[PROVIDED RECORDS — start]

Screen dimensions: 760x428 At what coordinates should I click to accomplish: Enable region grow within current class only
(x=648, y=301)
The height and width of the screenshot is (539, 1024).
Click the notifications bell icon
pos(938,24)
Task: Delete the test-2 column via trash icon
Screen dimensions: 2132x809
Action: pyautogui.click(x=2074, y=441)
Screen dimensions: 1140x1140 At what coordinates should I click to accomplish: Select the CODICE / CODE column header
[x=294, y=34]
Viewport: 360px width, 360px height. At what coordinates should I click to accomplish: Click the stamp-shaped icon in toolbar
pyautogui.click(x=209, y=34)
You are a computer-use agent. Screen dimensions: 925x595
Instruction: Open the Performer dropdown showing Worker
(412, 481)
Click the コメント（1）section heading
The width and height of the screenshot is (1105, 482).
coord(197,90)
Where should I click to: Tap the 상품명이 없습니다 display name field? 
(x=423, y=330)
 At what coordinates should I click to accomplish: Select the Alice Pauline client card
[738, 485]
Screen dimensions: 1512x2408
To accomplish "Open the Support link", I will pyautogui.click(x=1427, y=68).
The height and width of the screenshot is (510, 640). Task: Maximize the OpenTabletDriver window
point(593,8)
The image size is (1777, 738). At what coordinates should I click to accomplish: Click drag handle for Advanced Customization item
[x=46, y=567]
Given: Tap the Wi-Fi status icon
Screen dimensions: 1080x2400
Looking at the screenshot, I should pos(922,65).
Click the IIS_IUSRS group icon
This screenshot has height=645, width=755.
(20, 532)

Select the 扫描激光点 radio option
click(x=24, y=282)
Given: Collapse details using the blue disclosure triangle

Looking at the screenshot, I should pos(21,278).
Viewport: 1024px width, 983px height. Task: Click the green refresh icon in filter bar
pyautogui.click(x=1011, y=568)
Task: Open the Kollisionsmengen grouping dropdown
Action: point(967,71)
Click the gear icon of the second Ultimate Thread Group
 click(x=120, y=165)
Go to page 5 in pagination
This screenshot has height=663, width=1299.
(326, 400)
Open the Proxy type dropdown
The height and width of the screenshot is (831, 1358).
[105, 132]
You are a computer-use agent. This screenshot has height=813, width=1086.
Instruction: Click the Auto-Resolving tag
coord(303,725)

[PROVIDED RECORDS — finish]

WHAT YOU NEED TO DO
Give the records again, complete and exact.

ANSWER SPACE
Screen dimensions: 760x428 At what coordinates should I click to accomplish: Enable region grow within current class only
(x=648, y=301)
The height and width of the screenshot is (539, 1024).
Click the notifications bell icon
pos(938,24)
Task: Delete the test-2 column via trash icon
Screen dimensions: 2132x809
Action: pyautogui.click(x=2074, y=441)
Screen dimensions: 1140x1140 At what coordinates should I click to accomplish: Select the CODICE / CODE column header
[x=294, y=34]
Viewport: 360px width, 360px height. At what coordinates should I click to accomplish: Click the stamp-shaped icon in toolbar
pyautogui.click(x=209, y=34)
You are a computer-use agent. Screen dimensions: 925x595
Instruction: Open the Performer dropdown showing Worker
(412, 481)
Click the コメント（1）section heading
The width and height of the screenshot is (1105, 482).
coord(197,90)
Where should I click to: Tap the 상품명이 없습니다 display name field? 
(x=423, y=330)
 At what coordinates should I click to accomplish: Select the Alice Pauline client card
[738, 485]
Screen dimensions: 1512x2408
To accomplish "Open the Support link", I will pyautogui.click(x=1427, y=68).
The height and width of the screenshot is (510, 640). Task: Maximize the OpenTabletDriver window
point(593,8)
The image size is (1777, 738). At what coordinates should I click to accomplish: Click drag handle for Advanced Customization item
[x=46, y=567]
Given: Tap the Wi-Fi status icon
Screen dimensions: 1080x2400
Looking at the screenshot, I should pos(922,65).
Click the IIS_IUSRS group icon
This screenshot has height=645, width=755.
(20, 532)

Select the 扫描激光点 radio option
click(x=24, y=282)
Given: Collapse details using the blue disclosure triangle

Looking at the screenshot, I should pos(21,278).
Viewport: 1024px width, 983px height. Task: Click the green refresh icon in filter bar
pyautogui.click(x=1011, y=568)
Task: Open the Kollisionsmengen grouping dropdown
Action: point(967,71)
Click the gear icon of the second Ultimate Thread Group
 click(x=120, y=165)
Go to page 5 in pagination
This screenshot has height=663, width=1299.
(326, 400)
Open the Proxy type dropdown
The height and width of the screenshot is (831, 1358).
[105, 132]
You are a computer-use agent. This screenshot has height=813, width=1086.
Instruction: Click the Auto-Resolving tag
coord(303,725)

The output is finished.